In python, we can do pos tagging using 

nltk.pos_tag

import nltk
nltk.download('averaged_perceptron_tagger')
sample_text = '''
An sincerity so extremity he additions. Her yet there truth merit. Mrs all projecting favourable now unpleasing. Son law garden chatty temper. Oh children provided to mr elegance marriage strongly. Off can admiration prosperous now devonshire diminution law.
'''
from nltk.tokenize import word_tokenize
words = word_tokenize(sample_text)
print(nltk.pos_tag(words))
################OUTPUT############
[('An', 'DT'), ('sincerity', 'NN'), ('so', 'RB'), ('extremity', 'NN'), ('he', 'PRP'), ('additions', 'VBZ'), ('.', '.'), ('Her', 'PRP$'), ('yet', 'RB'), ('there', 'EX'), ('truth', 'NN'), ('merit', 'NN'), ('.', '.'), ('Mrs', 'NNP'), ('all', 'DT'), ('projecting', 'VBG'), ('favourable', 'JJ'), ('now', 'RB'), ('unpleasing', 'VBG'), ('.', '.'), ('Son', 'NNP'), ('law', 'NN'), ('garden', 'NN'), ('chatty', 'JJ'), ('temper', 'NN'), ('.', '.'), ('Oh', 'UH'), ('children', 'NNS'), ('provided', 'VBD'), ('to', 'TO'), ('mr', 'VB'), ('elegance', 'NN'), ('marriage', 'NN'), ('strongly', 'RB'), ('.', '.'), ('Off', 'CC'), ('can', 'MD'), ('admiration', 'VB'), ('prosperous', 'JJ'), ('now', 'RB'), ('devonshire', 'VBP'), ('diminution', 'NN'), ('law', 'NN'), ('.', '.')]

7. Bag of words

Till now we have learned about tokenizing, stemming, and lemmatizing. All of these are the part of the text cleaning, now after cleaning the text we need to convert the text into some kind of numerical representation called vectors so that we can feed the data to a machine learning model for further processing.

For converting the data into vectors we make use of some predefined libraries in python.

Let’s see how vector representation works.

sent1 = he is a good boy
sent2 = she is a good girl
sent3 = boy and girl are good 
        |
        |
  After removal of stopwords , lematization or stemming
sent1 = good boy
sent2 = good girl
sent3 = boy girl good  
        | ### Now we will calculate the frequency for each word by
        |     calculating the occurrence of each word
word  frequency
good     3
boy      2
girl     2
         | ## Then according to their occurrence we assign o or 1 
         |    according to their occurrence in the sentence
         | ## 1 for present and 0 fot not present
         f1  f2   f3
        girl good boy   
sent1    0    1    1     
sent2    1    0    1
sent3    1    1    1
### After this we pass the vector form to machine learning model

The above process can be done using a CountVectorizer in python, we can import the same from sklearn.feature_extraction.text.
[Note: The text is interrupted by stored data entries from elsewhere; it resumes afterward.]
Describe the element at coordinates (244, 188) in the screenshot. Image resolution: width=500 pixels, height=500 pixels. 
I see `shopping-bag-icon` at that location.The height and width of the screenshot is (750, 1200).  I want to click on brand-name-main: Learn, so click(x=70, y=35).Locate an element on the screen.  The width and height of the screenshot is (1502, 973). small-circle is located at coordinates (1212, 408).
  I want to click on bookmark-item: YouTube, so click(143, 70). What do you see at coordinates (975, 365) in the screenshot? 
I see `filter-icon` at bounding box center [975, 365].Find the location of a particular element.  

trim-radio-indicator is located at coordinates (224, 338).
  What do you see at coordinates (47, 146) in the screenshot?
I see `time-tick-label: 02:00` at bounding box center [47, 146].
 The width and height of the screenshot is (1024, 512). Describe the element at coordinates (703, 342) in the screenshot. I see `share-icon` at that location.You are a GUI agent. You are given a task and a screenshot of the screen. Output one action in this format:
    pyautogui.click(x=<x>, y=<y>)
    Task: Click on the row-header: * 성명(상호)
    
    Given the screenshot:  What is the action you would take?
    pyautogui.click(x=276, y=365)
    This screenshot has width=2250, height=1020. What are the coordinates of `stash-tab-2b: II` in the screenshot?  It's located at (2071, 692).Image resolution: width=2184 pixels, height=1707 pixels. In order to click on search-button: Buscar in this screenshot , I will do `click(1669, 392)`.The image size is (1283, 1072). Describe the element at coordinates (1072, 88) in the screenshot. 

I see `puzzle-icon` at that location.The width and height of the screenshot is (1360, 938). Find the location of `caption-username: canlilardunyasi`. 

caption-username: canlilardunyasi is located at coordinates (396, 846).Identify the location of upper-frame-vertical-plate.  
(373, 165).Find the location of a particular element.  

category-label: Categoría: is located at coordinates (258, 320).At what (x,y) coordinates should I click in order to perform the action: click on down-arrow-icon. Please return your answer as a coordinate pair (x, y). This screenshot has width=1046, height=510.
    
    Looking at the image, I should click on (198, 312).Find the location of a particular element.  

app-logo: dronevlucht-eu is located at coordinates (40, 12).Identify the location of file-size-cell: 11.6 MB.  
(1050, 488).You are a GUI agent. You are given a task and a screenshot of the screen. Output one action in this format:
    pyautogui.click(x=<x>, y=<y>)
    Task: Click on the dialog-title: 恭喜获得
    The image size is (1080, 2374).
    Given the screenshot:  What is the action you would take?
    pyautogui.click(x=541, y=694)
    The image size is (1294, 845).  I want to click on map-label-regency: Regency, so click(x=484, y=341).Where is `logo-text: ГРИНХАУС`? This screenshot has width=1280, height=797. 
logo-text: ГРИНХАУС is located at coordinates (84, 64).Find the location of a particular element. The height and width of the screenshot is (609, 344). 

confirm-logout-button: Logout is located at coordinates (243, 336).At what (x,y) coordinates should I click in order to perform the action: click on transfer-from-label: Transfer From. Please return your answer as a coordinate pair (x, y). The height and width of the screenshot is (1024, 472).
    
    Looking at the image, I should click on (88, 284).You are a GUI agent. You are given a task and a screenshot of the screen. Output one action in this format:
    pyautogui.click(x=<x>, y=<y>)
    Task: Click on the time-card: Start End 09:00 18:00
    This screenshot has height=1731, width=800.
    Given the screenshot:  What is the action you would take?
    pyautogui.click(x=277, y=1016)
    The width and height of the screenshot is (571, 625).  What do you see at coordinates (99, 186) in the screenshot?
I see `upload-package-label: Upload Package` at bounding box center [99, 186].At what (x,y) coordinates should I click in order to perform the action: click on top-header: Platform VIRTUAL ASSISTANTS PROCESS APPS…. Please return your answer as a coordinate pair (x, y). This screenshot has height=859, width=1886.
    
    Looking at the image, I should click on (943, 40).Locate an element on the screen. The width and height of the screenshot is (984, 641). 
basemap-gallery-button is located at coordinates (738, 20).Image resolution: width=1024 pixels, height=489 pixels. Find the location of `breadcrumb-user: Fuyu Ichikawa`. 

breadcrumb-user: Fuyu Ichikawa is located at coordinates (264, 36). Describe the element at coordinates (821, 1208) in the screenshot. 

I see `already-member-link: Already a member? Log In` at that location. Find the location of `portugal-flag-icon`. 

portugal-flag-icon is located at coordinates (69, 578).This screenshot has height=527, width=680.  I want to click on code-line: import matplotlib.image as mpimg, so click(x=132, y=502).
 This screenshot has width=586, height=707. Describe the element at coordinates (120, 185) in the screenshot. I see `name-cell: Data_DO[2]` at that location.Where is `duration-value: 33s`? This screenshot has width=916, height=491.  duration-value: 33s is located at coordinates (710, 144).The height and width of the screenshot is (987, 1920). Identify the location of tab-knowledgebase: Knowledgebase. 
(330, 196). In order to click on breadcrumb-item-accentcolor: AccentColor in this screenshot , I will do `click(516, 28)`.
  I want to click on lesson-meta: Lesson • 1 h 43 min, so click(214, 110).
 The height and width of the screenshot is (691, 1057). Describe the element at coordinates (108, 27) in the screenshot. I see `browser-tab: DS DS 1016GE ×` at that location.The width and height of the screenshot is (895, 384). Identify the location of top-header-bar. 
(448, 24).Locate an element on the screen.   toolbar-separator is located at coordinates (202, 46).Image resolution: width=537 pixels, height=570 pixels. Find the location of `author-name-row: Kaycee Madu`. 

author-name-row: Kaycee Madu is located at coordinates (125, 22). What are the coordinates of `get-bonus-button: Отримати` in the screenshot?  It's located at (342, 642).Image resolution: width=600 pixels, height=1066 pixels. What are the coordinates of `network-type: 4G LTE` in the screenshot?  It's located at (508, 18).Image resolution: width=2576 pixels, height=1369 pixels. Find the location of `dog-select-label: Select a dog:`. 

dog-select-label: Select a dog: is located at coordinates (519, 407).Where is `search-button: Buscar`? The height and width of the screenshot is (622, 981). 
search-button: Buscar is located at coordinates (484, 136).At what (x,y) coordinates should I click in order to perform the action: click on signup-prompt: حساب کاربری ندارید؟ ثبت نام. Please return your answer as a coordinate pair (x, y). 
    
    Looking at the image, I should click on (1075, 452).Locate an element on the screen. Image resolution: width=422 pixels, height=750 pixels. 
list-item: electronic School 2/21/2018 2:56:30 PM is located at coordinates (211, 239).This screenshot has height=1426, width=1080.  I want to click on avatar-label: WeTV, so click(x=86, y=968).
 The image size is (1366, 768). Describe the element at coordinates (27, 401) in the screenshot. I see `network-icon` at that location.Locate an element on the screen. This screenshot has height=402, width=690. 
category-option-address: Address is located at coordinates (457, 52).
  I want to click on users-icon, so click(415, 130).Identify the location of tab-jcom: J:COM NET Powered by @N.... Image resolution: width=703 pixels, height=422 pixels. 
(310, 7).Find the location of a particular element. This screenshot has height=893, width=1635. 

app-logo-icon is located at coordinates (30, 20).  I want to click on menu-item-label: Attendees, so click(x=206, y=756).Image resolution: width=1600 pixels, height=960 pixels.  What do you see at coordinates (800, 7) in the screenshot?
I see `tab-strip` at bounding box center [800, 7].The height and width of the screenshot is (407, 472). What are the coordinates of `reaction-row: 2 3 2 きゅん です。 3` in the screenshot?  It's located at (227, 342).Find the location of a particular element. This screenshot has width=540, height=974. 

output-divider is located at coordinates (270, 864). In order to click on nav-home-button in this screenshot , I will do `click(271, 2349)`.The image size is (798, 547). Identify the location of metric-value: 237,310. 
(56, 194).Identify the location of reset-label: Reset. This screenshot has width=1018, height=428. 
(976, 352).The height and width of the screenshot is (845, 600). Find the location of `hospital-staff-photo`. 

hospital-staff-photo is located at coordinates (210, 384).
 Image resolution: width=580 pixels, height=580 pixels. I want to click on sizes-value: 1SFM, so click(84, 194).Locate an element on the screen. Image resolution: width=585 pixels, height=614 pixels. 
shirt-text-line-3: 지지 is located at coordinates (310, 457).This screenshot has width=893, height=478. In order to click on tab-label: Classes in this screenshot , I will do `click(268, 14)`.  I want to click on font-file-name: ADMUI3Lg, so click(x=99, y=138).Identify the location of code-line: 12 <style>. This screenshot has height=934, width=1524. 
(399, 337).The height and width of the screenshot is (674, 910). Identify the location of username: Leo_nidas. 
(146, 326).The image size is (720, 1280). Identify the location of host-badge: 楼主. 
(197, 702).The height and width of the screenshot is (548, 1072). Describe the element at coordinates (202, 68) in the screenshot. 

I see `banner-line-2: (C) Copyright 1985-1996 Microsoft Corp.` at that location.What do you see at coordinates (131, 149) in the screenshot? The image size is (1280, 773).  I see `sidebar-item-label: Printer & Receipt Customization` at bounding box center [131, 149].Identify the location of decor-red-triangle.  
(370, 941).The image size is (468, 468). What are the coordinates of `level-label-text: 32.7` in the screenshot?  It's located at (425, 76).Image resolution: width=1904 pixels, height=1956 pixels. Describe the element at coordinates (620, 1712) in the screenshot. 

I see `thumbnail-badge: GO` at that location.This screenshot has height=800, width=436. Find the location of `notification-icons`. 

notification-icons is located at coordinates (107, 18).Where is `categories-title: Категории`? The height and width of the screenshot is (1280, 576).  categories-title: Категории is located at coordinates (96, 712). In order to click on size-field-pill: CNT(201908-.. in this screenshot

CODE to implement CountVectorizer In python

import pandas as pd
sent = pd.DataFrame(['he is a good boy', 'she is a good girl', 'boy and girl are good'],columns=['text'])
corpus = []
for i in range(0,3):
    words = sent['text'][i]
    words  = word_tokenize(words)
    texts = [lemmatizer.lemmatize(word) for word in words if word not in set(stopwords.words('english'))]
    text = ' '.join(texts)
    corpus.append(text)
print(corpus)   #### Cleaned Data
from sklearn.feature_extraction.text import CountVectorizer
cv = CountVectorizer() ## Creating Object for CountVectorizer
X = cv.fit_transform(corpus).toarray()
X  ## Vectorize Form 
############OUTPUT##############
['good boy', 'good girl', 'boy girl good']
array([[1, 0, 1],
       [0, 1, 1],
       [1, 1, 1]], dtype=int64)

Congratulations, Now you know the basics of NLP.